There are various methods for establishing FMP for a given logic.
Refinements and extensions of the canonical model construction often
work, using tools such as [[#Model constructions|filtration]] or
[[#Model constructions|unravelling]]. As another possibility,
completeness proofs based on [[cut-elimination|cut-free]]
[[sequent calculus|sequent calculi]] usually produce finite models
directly.

Most of the modal systems used in practice (including all listed above) have FMP.

In some cases, we can use FMP to prove Kripke completeness of a logic:
every normal modal logic is complete with respect to a class of
[[modal algebra]]s, and a ''finite'' modal algebra can be transformed
into a Kripke frame. As an example, Robert Bull proved using this method
that every normal extension of '''S4.3''' has FMP, and is Kripke
complete.

===Multimodal logics===
{{See also|Multimodal logic}}

Kripke semantics has a straightforward generalization to logics with
more than one modality. A Kripke frame for a language with
<math>\{\Box_i\mid\,i\in I\}</math> as the set of its necessity operators
consists of a non-empty set ''W'' equipped with binary relations
''R<sub>i</sub>'' for each ''i''&nbsp;∈&nbsp;''I''. The definition of a
satisfaction relation is modified as follows:

: <math>w\Vdash\Box_i A</math> if and only if <math>\forall u\,(w\;R_i\;u\Rightarrow u\Vdash A).</math>

A simplified semantics, discovered by Tim Carlson, is often used for
polymodal [[provability logic]]s.
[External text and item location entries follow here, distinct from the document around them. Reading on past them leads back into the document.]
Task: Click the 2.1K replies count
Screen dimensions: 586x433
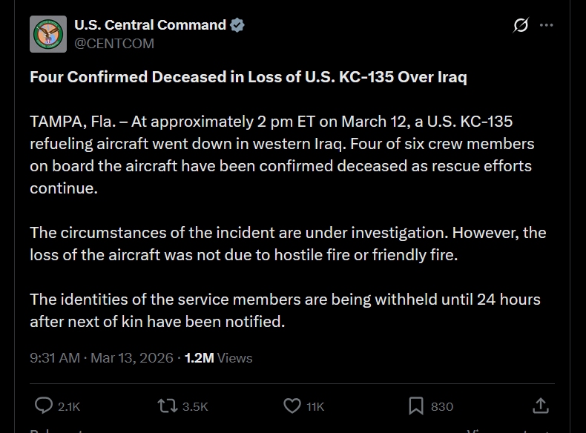Action: (x=69, y=406)
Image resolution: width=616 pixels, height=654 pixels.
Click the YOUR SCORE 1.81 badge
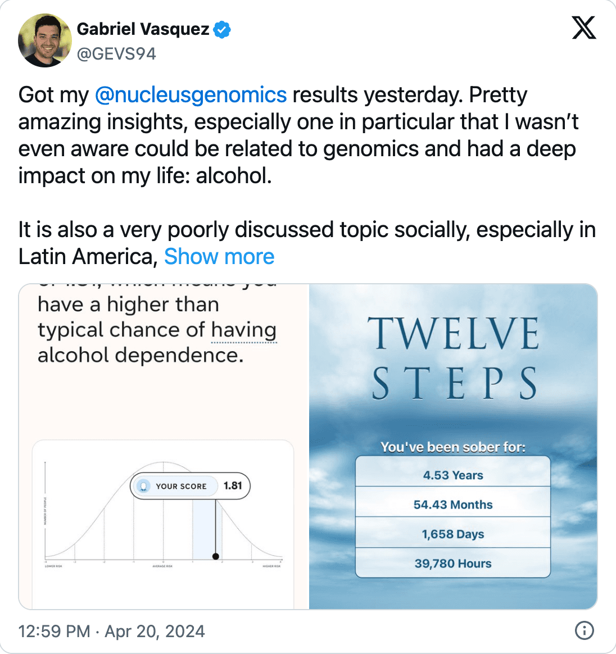pos(191,486)
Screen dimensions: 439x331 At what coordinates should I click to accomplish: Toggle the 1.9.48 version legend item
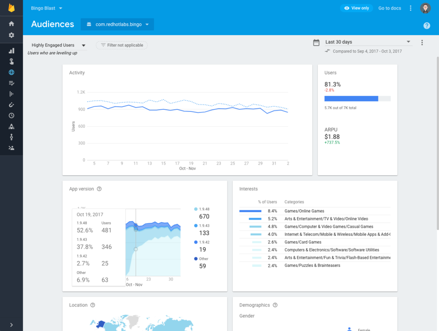[x=202, y=209]
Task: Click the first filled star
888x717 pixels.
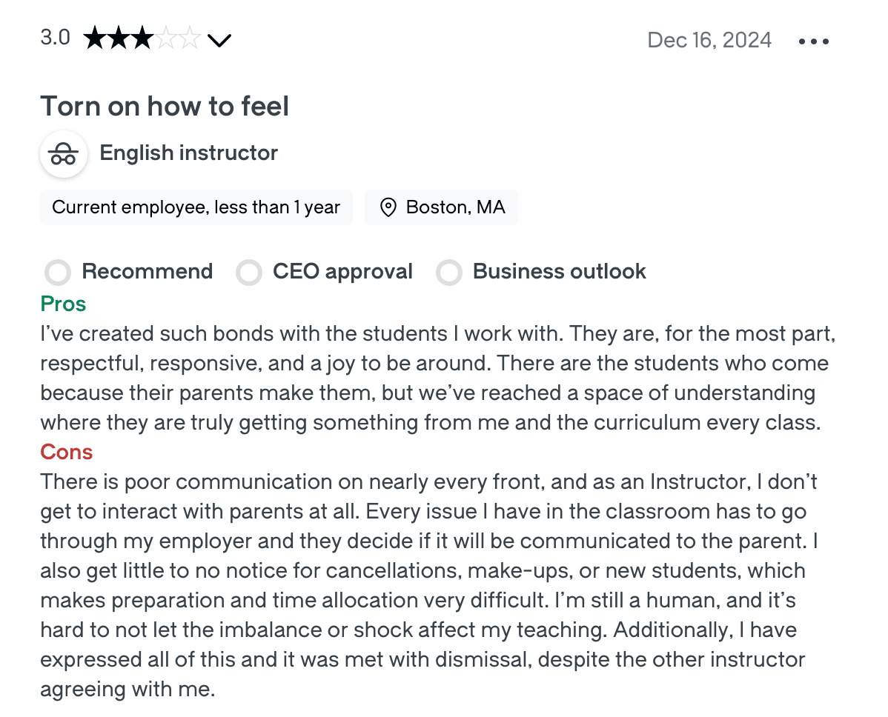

A '''Carlson model''' is a structure
<math>\langle W,R,\{D_i\}_{i\in I},\Vdash\rangle</math>
with a single accessibility relation ''R'', and subsets
''D<sub>i</sub>''&nbsp;⊆&nbsp;''W'' for each modality. Satisfaction is
defined as

: <math>w\Vdash\Box_i A</math> if and only if <math>\forall u\in D_i\,(w\;R\;u\Rightarrow u\Vdash A).</math>

Carlson models are easier to visualize and to work with than usual
polymodal Kripke models; there are, however, Kripke complete polymodal
logics which are Carlson incomplete.